Globalement, quel que soit le critère considéré, aucun consensus n’a émergé sur une éventuelle association entre l’exposition au paracétamol et un effet donné. Les études mises en place ont parfois même abouti à des conclusions apparemment contradictoires. Certains experts ont par ailleurs exprimé des réticences vis-à-vis des études de populations en elles-mêmes. Plusieurs paramètres compliquent en effet l’interprétation des résultats de telles études.

Les limites des études de population

Au nombre des critiques formulées vis-à-vis des études épidémiologiques mises en place figure le recueil des données d’exposition.
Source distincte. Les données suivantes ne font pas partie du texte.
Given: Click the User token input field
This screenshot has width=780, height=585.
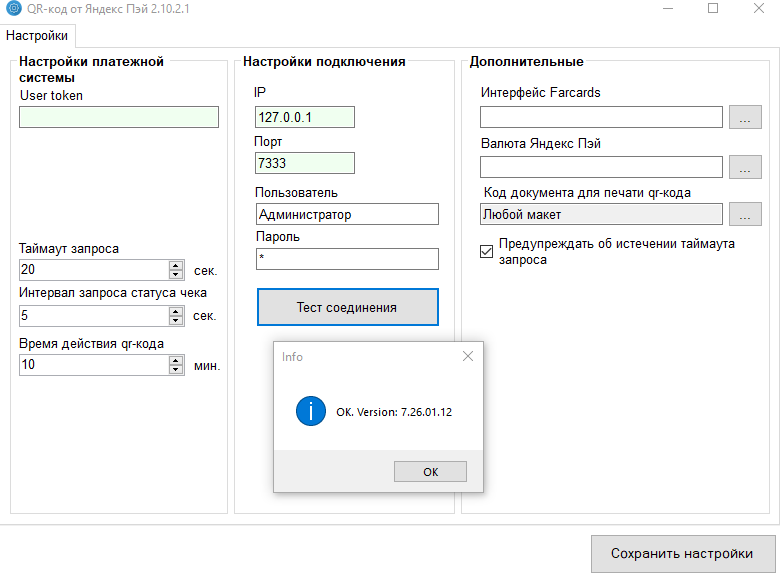Looking at the screenshot, I should tap(118, 117).
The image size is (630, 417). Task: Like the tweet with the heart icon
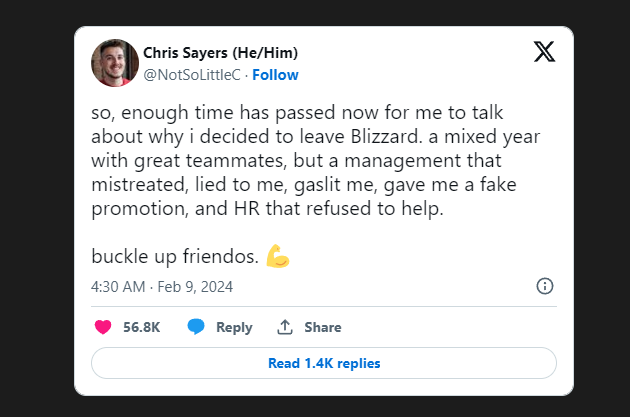point(102,327)
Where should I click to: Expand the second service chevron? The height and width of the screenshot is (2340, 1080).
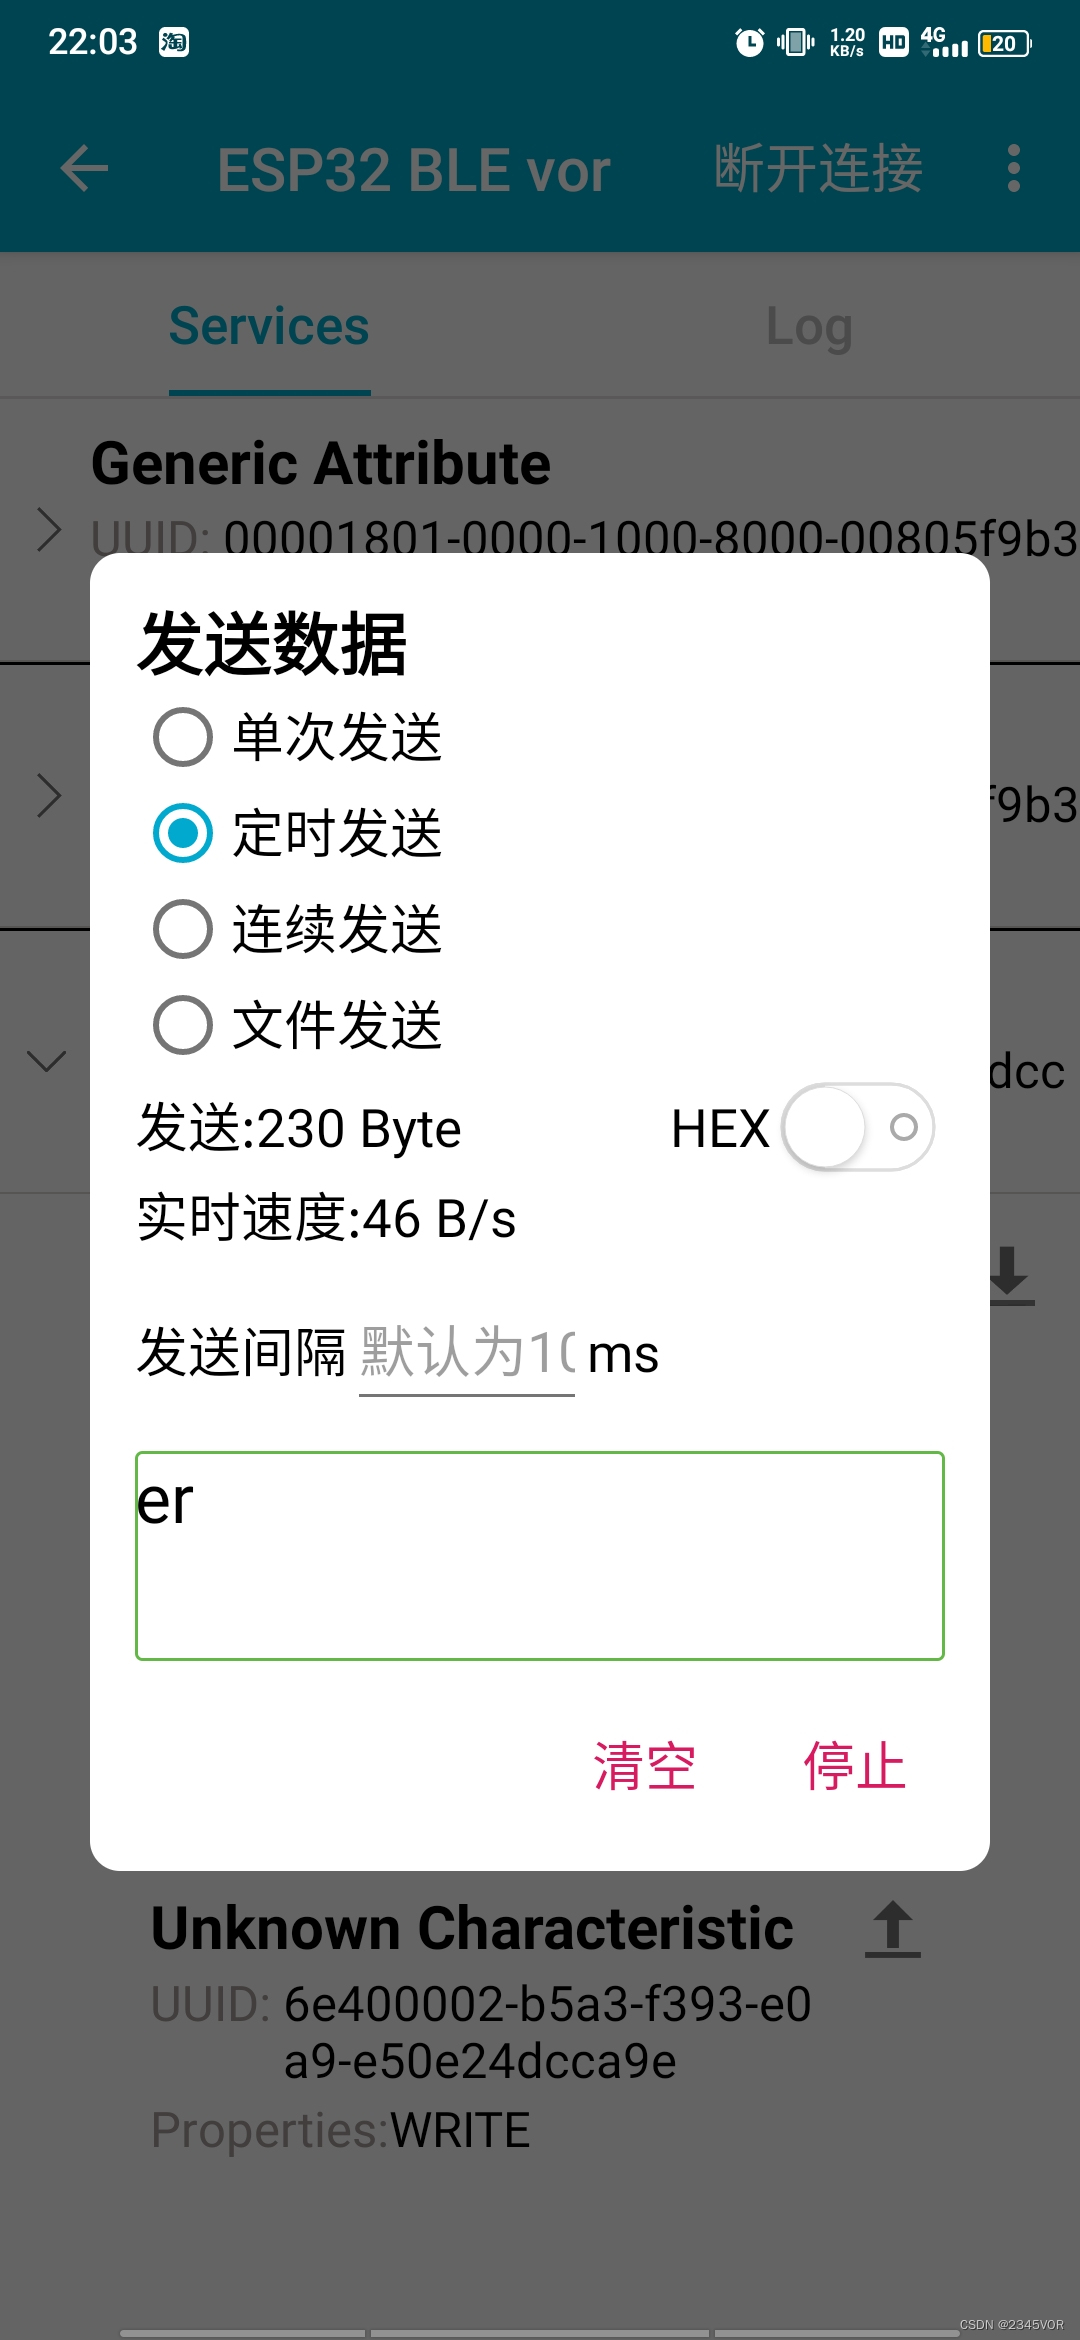pos(48,796)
En effet, si ces dernières permettent de connaître le pourcentage de femmes ayant pris au moins une fois du paracétamol durant leur grossesse, la plupart du temps la durée des prises, la dose administrée ou le trimestre durant lequel le médicament a été consommé ne sont pas indiqués.

De ce fait, il n’est pas possible de distinguer les expositions ponctuelles (par exemple dans le cas du traitement d’une migraine) d’expositions plus longues, d’une à deux semaines ou davantage. Ce qui peut bien évidemment affecter l’évaluation des risques.

Par ailleurs, les méthodes utilisées (questionnaires, critères cliniques d’évaluation…) peuvent différer d’une étude à l’autre, ce qui ne facilite pas leur comparaison dans les méta-analyses (des approches statistiques visant à synthétiser les résultats d’études indépendantes menées sur un sujet de recherche donné). En conséquence, lesdites méta-analyses n’ont pas toujours permis d’aboutir à une conclusion tranchée.

Qu’en est-il de la méta-analyse sur laquelle s’appuie l’administration Trump ? Ses auteurs se sont penchés sur 46 études précédemment réalisées dans le but de mettre en évidence d’éventuels liens entre prise de paracétamol pendant la grossesse et troubles neurodéveloppementaux.

Selon Andrea Bacarelli, doyen de l’école de santé publique de Harvard et coauteur de cette méta-analyse, les résultats montrent des « preuves d’association » entre l’exposition prénatale au paracétamol et le risque de troubles neurodéveloppementaux. Cette association serait « plus forte lorsque le paracétamol est pris pendant quatre semaines ou plus ».

Cependant, comme le soulignent les auteurs eux-mêmes, cette association n’est pas une preuve de causalité, en raison notamment des limites mentionnées précédemment, qui concernent bien entendu également les études observationnelles analysées ici.

Un diagnostic de l’autisme qui a évolué

Le fait de s’intéresser à l’autisme complique lui aussi les analyses. En effet, le diagnostic de ce trouble, qui ne repose pas sur des analyses biologiques ou anatomiques quantifiables, a beaucoup évolué au cours des dernières décennies.

Aujourd’hui, le spectre des formes d’autisme couvert par les diagnostics est plus large que par le passé. En outre, les professionnels sont davantage sensibilisés à cette question. Par conséquent, les études de populations les plus anciennes ont certainement sous-estimé le nombre de personnes considérées aujourd’hui comme atteintes d’autisme. Ce biais pourrait avoir faussé leurs conclusions.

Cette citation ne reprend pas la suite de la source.